Given instruction ->
Quote the rows beginning at the line that has "Viewport: 245px width, 153px" and ending after the line that has "At what coordinates", both included. Leave the pictures out of your answer.

___ Dataset excerpts ___

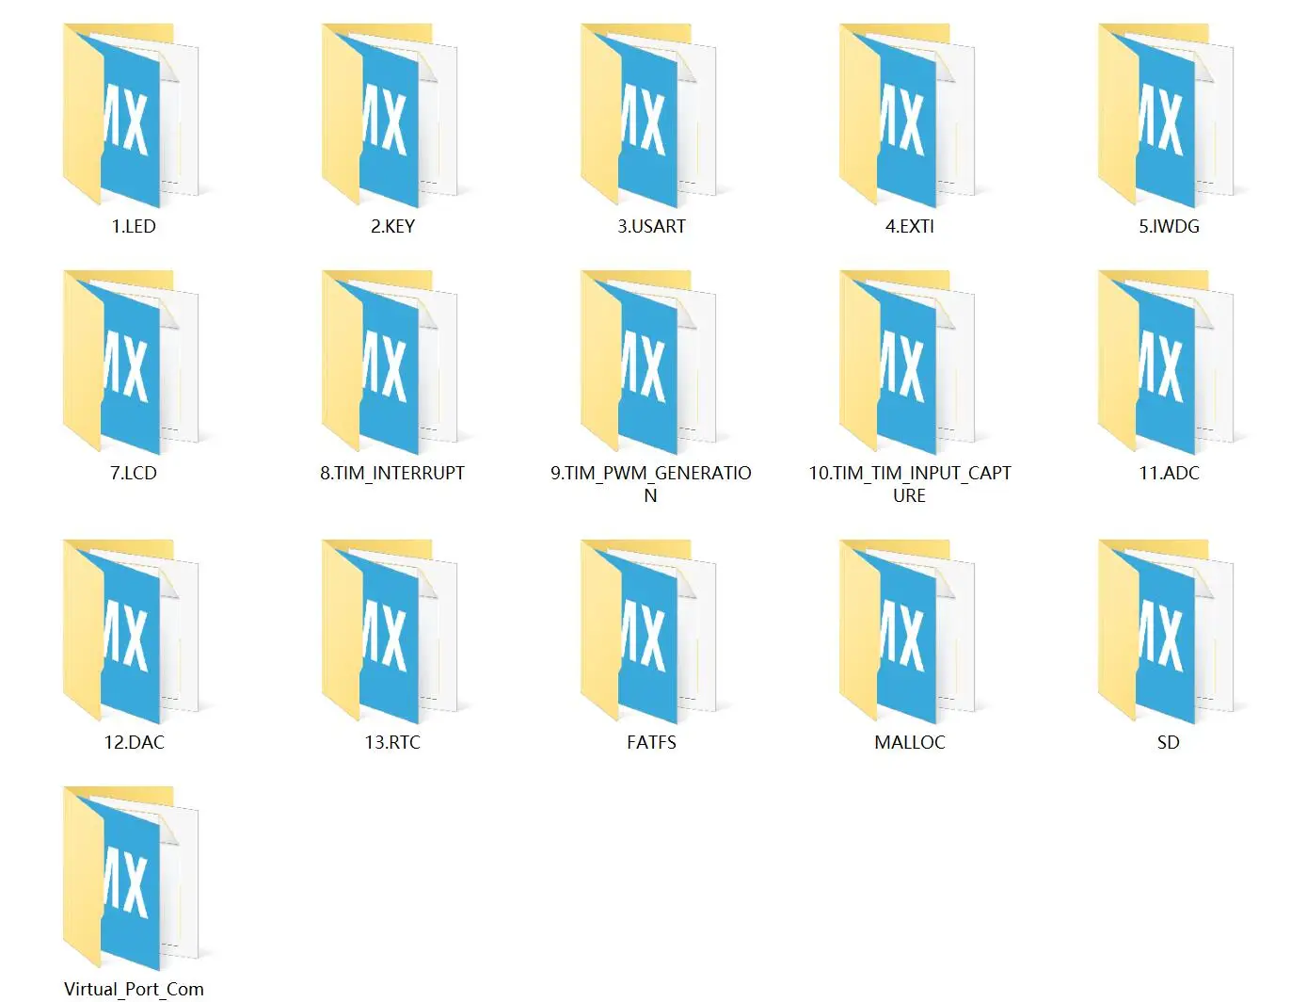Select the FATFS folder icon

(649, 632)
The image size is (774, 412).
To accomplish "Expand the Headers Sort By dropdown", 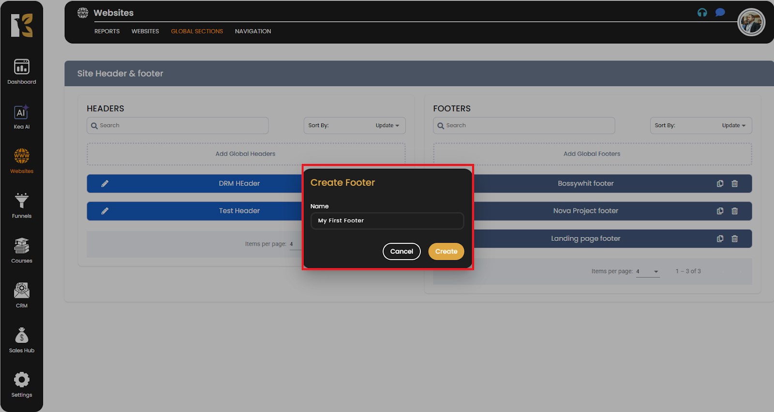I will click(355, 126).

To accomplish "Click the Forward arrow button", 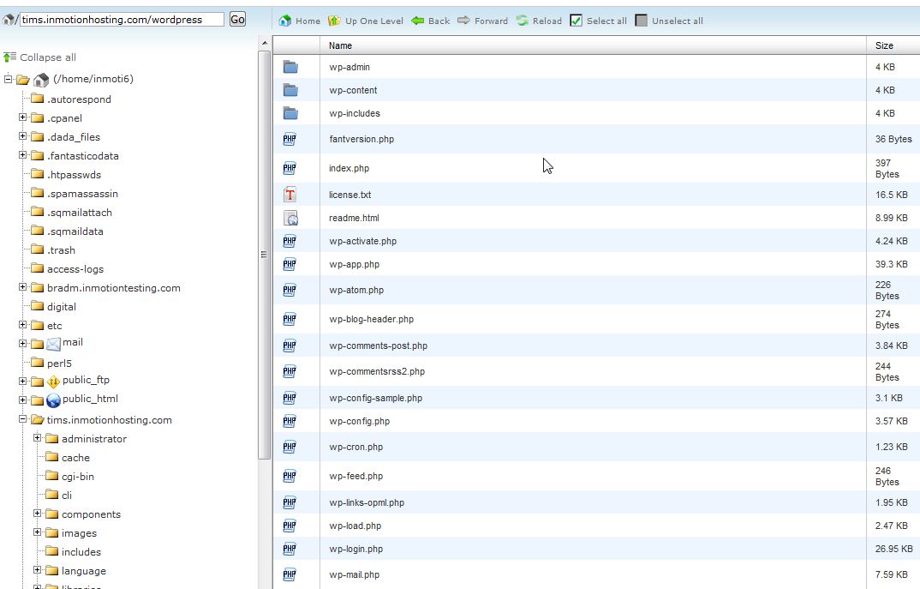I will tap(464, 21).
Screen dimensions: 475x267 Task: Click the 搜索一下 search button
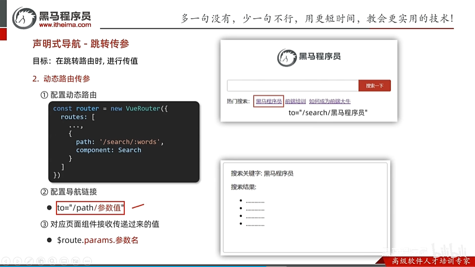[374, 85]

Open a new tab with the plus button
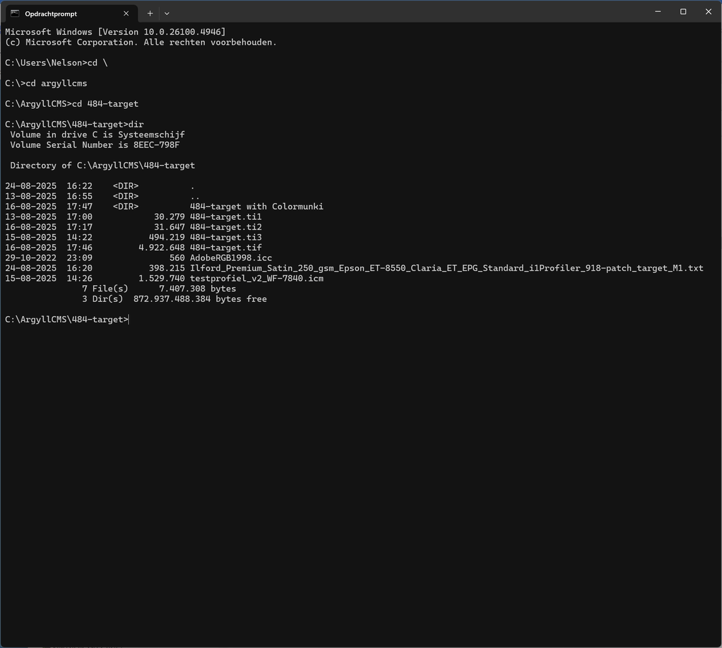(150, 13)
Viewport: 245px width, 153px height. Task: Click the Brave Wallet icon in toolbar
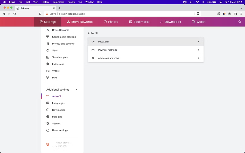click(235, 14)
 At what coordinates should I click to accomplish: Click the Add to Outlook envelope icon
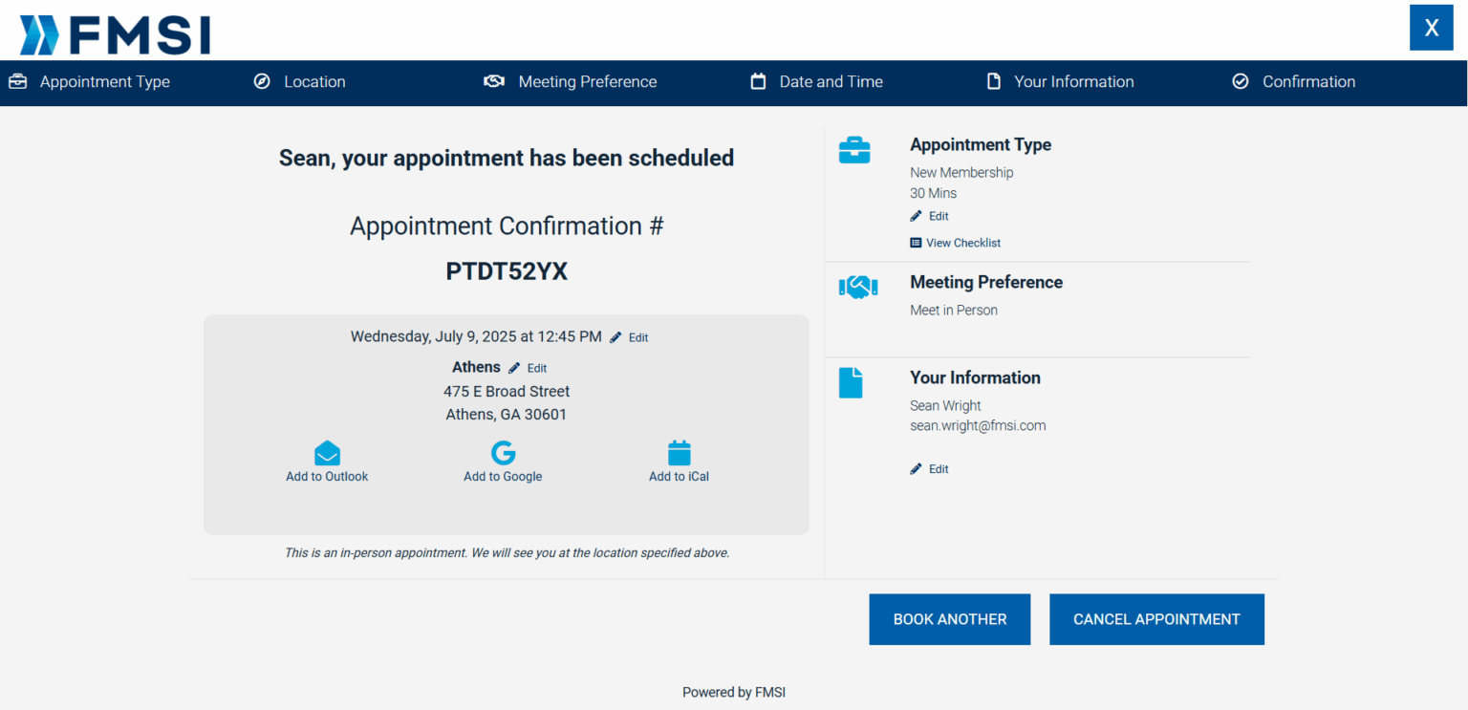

___
___ Dataset excerpts ___

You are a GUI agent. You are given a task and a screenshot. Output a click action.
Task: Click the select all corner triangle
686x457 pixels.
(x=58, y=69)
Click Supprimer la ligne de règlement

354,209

___
___ Dataset excerpts ___

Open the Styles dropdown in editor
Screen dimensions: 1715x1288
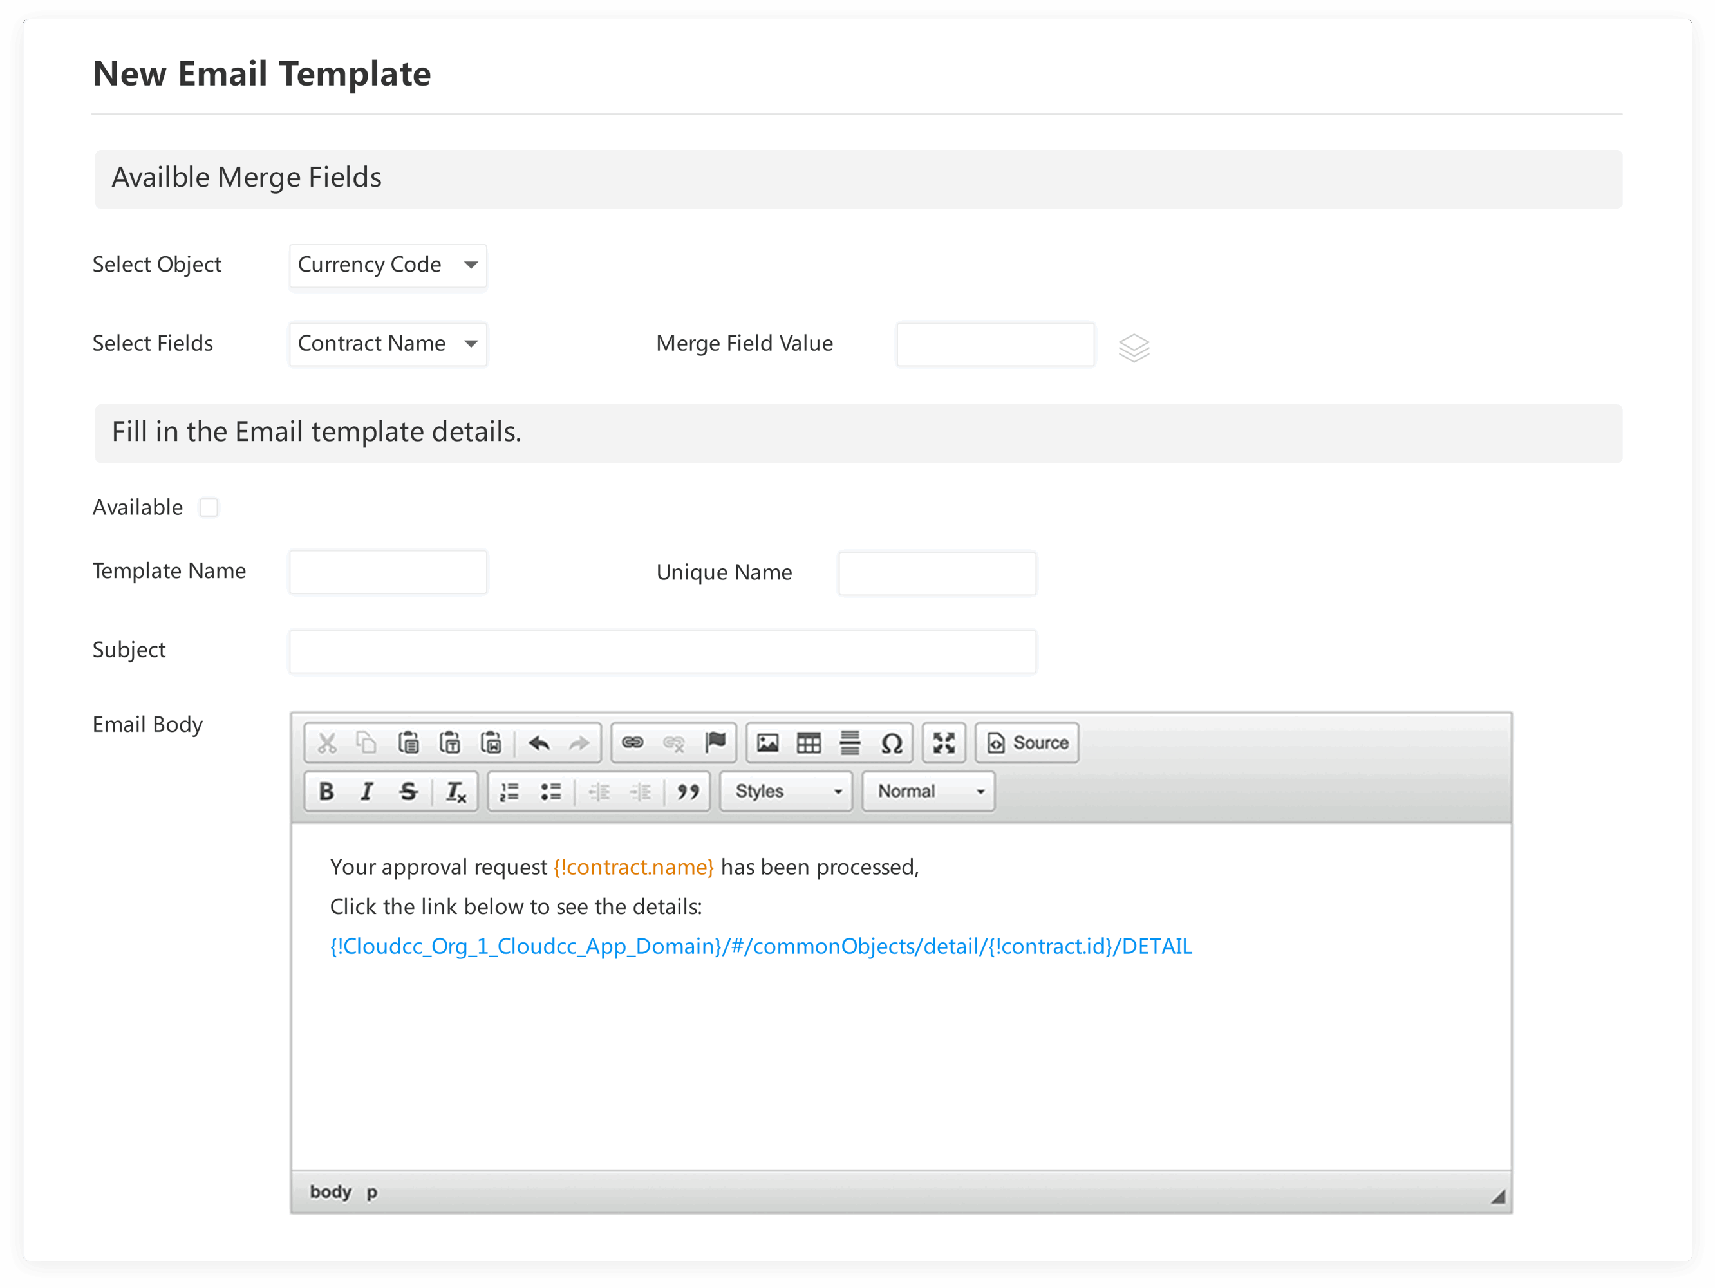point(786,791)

___

Task result ->
Viewport: 245px width, 153px height. Task: Click the Brave Wallet icon in toolbar
click(235, 14)
 At what coordinates should I click to accomplish: Click the Add to Outlook envelope icon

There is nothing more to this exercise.